ALLENTOWN, Pa. — When Leola Bivins was first sent away for dealing drugs, she was a 22-year-old high school dropout with a 2-year-old daughter at home.
Addiction was the center of the life she knew in East Stroudsburg, where she was born and raised, she recalled recently. Bivins’ mother was a heroin addict — she eventually died of an overdose — and seemingly everyone around her was either selling drugs or abusing them, Bivins said.
That was nearly 20 years ago and a drug scare was sweeping Pennsylvania and the nation, prompting pledges by lawmakers to beat back the scourge. But if today’s heroin epidemic has brought calls for better treatment and more compassion, the mid-1980s to late-1990s’ crack cocaine epidemic prompted a very different response: Lock them up and throw away the key.

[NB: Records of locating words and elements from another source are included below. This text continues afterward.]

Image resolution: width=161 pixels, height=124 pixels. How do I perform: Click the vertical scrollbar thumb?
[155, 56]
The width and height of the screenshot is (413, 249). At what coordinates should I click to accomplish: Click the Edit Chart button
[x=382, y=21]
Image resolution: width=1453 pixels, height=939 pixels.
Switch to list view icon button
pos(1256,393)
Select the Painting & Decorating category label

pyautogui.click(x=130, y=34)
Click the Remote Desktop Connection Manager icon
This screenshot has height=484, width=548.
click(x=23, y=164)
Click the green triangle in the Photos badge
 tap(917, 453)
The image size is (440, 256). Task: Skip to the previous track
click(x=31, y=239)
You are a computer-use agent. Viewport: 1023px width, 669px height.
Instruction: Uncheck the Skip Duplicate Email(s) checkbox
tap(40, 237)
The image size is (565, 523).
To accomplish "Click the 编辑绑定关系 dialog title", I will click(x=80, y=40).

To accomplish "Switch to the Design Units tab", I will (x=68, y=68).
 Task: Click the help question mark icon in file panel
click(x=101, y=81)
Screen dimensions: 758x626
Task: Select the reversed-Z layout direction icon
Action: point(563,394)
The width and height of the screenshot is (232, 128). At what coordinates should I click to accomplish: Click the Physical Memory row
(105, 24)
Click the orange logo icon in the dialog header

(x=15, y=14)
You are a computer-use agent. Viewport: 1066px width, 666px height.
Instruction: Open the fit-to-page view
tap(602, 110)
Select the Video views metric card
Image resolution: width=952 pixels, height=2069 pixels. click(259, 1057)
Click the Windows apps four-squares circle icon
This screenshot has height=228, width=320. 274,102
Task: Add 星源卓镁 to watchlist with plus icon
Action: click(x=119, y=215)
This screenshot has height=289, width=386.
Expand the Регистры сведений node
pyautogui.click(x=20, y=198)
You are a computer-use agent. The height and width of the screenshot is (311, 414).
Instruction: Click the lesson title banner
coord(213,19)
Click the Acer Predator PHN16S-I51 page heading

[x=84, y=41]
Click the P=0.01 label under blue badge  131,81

Bivins experienced that firsthand, spending nine and a half years in state and federal prisons for selling cocaine and crack. Now 41, she has turned her life around. She holds a bachelor’s degree and hopes to get her master’s, and she works as a counselor for at-risk girls at the Northampton County Juvenile Justice Center in Easton.
“I don’t think I was treated fairly in the beginning,” Bivins said. “I was young. I didn’t have an education. I needed treatment.”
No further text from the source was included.